Source: Item 22 — Contracts (FDD page 37)
What This Means (2025 FDD)
According to the 2025 Focus Cfo Franchise Disclosure Document, the franchise agreement's provisions may be modified or superseded by state franchise laws in certain instances. Specifically, the FDD includes addenda for certain states like Maryland and North Dakota that address how the franchise agreement interacts with those states' laws.
For example, for Maryland franchisees or franchises located in Maryland, any provision requiring lawsuits to be filed in Ohio may not be enforceable under Maryland law, and franchisees may sue in Maryland for claims arising under Maryland franchise law. Additionally, a limitation period of less than three years in the agreement will not apply to claims arising under Maryland franchise law. The Maryland Securities Commission requires that all initial fees and payments owed by franchisees shall be deferred until Focus CFO completes its pre-opening obligations under the franchise agreement. Furthermore, no statement signed by a franchisee can waive claims under state law or disclaim reliance on statements made by Focus Cfo.

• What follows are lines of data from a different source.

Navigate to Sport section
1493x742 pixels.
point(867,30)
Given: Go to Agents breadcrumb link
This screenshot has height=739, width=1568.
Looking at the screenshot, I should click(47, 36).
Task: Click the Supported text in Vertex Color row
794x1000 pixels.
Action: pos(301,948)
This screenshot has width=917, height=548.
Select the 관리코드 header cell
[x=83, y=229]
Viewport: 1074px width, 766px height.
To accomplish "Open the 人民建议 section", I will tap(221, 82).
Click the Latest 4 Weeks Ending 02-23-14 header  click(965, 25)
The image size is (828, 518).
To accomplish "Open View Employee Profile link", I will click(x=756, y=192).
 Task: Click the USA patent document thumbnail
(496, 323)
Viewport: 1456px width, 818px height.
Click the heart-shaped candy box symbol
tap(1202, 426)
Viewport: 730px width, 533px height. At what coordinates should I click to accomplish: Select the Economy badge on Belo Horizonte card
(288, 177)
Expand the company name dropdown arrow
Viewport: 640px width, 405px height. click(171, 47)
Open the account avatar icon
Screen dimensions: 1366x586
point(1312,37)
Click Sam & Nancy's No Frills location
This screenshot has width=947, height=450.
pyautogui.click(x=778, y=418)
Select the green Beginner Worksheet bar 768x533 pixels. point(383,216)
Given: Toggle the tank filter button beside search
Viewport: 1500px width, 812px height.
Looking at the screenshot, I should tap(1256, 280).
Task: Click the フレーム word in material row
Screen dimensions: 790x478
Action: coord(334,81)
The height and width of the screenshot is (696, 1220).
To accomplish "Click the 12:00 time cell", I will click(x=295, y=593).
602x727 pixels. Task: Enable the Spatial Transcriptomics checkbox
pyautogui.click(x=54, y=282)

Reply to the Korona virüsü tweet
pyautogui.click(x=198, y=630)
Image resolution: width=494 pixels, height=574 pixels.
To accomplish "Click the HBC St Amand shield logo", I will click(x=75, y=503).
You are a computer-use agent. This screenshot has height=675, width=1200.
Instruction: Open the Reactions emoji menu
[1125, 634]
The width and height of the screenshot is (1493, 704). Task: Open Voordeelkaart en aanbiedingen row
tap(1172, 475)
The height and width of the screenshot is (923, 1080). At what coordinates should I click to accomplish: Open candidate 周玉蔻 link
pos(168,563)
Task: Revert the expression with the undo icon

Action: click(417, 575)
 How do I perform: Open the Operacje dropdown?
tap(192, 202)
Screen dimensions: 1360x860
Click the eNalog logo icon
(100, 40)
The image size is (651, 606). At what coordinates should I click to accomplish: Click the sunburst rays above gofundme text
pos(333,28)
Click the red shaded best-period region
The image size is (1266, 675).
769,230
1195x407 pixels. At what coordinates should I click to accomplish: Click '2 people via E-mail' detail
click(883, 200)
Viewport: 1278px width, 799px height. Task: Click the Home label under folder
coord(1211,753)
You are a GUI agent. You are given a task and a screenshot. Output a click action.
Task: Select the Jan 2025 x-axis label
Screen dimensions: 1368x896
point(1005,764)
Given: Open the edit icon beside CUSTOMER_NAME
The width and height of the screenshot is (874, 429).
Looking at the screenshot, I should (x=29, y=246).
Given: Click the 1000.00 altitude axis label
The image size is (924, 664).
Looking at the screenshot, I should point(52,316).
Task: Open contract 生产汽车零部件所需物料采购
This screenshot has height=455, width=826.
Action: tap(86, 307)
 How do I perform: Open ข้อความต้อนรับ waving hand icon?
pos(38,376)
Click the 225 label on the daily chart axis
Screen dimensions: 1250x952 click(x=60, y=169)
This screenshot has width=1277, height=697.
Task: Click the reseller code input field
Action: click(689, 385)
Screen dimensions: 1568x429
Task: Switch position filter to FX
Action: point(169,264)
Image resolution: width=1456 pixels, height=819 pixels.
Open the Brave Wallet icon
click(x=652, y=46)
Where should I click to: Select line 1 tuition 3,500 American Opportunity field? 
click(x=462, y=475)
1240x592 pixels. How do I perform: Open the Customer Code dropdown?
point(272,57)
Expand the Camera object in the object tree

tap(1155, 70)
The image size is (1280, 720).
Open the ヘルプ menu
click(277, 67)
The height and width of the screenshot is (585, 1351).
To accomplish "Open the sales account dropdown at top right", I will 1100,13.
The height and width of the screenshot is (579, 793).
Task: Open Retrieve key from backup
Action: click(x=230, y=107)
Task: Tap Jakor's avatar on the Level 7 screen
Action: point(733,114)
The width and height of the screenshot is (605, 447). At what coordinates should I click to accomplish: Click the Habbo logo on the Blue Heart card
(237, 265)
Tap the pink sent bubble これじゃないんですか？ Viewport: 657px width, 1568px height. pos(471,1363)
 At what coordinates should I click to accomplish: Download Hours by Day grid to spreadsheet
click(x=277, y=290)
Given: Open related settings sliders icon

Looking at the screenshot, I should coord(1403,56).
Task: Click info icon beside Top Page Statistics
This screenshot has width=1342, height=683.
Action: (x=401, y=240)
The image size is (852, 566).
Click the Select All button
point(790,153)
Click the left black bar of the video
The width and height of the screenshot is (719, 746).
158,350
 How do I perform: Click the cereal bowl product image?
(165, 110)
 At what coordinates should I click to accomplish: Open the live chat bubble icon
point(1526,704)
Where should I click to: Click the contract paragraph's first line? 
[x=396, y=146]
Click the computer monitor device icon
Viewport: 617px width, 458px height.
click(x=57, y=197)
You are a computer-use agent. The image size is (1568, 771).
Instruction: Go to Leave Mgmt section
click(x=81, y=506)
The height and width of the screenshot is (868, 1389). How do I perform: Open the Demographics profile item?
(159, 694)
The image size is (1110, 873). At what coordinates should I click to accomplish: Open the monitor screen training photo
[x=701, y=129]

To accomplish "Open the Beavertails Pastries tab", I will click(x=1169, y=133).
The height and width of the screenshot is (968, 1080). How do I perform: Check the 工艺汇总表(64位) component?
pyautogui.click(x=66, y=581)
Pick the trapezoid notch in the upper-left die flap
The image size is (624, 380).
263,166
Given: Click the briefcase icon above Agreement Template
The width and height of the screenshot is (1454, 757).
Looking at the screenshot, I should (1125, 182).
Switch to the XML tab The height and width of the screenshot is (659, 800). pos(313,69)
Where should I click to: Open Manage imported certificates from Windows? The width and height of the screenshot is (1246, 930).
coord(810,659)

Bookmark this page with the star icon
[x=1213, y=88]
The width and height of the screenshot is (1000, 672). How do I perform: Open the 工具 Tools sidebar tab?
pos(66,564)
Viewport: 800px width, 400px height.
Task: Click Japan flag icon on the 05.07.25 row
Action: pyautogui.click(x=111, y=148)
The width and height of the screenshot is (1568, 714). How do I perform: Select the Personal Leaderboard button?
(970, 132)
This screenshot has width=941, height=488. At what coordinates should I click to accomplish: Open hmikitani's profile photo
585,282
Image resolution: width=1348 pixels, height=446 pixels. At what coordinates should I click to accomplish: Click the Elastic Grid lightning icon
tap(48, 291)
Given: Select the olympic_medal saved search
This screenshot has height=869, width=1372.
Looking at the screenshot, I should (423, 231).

For North Dakota franchisees, certain sections of the franchise agreement are deleted or amended to comply with North Dakota law. This includes modifications to clauses related to non-compete agreements, arbitration location, jurisdiction, and governing law. These modifications ensure that the Focus Cfo franchise agreement aligns with the legal requirements of North Dakota. Therefore, prospective franchisees should carefully review any state-specific addenda to understand how local laws may affect the terms of their franchise agreement.